▸ **СТРАНИЦА**:
╭──
Полезным оказался и стиль замечаний Тихомирова. Навсегда уроком остался его вопрос о фразе в тексте моего доклада о боярах, которые «руками и ногами» защищали свои богатства или привилегии: «Скажите, а как они это делали ногами?» Я понял, что даже в темпераментно написанном тексте недопустима подобная неряшливость. И что оказалось еще более важным для будущего педагога и руководителя научного подразделения — острая ироническая реплика подчас куда действеннее, чем морализующее поучение.
— Но началась война, и вам пришлось покинуть Москву...
╰──
[Записи из набора данных для указания на объекты]
╭──
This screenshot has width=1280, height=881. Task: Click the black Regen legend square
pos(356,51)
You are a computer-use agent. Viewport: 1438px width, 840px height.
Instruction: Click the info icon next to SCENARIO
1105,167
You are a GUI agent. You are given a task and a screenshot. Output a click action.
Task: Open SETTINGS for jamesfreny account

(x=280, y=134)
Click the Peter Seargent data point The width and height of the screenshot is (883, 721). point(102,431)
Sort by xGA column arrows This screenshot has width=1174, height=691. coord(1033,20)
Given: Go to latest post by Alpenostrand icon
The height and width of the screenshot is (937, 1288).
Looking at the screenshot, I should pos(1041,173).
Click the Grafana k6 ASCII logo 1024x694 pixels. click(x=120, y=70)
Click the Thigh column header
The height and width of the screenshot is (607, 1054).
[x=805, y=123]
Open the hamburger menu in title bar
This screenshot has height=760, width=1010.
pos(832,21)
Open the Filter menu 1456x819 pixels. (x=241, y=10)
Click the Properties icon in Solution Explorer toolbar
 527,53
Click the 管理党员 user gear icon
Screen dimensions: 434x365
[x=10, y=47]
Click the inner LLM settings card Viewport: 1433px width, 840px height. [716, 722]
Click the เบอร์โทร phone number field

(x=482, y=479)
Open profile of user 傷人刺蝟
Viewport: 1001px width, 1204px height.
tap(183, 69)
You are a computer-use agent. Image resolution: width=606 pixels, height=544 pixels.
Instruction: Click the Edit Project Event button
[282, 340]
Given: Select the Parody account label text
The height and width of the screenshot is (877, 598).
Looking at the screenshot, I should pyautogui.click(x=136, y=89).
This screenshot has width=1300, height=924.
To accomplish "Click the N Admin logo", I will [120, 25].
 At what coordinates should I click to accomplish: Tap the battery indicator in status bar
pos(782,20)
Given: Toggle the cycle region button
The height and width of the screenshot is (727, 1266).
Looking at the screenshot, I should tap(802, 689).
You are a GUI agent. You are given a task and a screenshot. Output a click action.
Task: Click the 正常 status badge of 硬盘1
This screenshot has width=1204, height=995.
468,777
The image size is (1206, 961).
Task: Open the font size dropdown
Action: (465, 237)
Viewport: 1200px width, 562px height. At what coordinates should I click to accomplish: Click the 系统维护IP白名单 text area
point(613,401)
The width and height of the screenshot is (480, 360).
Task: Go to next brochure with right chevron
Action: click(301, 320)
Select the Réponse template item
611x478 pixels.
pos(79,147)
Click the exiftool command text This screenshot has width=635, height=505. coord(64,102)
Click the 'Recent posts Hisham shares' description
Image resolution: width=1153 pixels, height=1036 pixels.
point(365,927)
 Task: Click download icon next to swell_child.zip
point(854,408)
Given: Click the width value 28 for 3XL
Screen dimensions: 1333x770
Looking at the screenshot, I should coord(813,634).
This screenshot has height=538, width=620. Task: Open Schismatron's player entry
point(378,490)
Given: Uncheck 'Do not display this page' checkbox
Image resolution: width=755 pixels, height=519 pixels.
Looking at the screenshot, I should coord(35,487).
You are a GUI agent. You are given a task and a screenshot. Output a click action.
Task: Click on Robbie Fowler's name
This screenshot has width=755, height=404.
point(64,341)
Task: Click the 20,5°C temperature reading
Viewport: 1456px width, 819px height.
╰──
▸ **ЧТО НУЖНО СДЕЛАТЬ**:
1. Извлеките из отрывка о Тихомирове фрагмент: начните со слов «Полезным оказался и» и остановитесь после слов «пришлось покинуть Москву...».
2. Ответьте на вопросы по отрывку о Тихомирове.
(a) О ком в докладе автора говорилось, что они защищали свои богатства или привилегии «руками и ногами»?
(b) Что, по словам автора, подчас действеннее морализующего поучения?
(c) Какой город, согласно последней реплике отрывка, пришлось покинуть, когда началась война?
Записи никак не связаны с отрывком о Тихомирове.

▸ **СПИСОК ОТВЕТОВ**:
1.
Полезным оказался и стиль замечаний Тихомирова. Навсегда уроком остался его вопрос о фразе в тексте моего доклада о боярах, которые «руками и ногами» защищали свои богатства или привилегии: «Скажите, а как они это делали ногами?» Я понял, что даже в темпераментно написанном тексте недопустима подобная неряшливость. И что оказалось еще более важным для будущего педагога и руководителя научного подразделения — острая ироническая реплика подчас куда действеннее, чем морализующее поучение.
— Но началась война, и вам пришлось покинуть Москву...

2.
(a) О боярах.
(b) Острая ироническая реплика.
(c) Москву.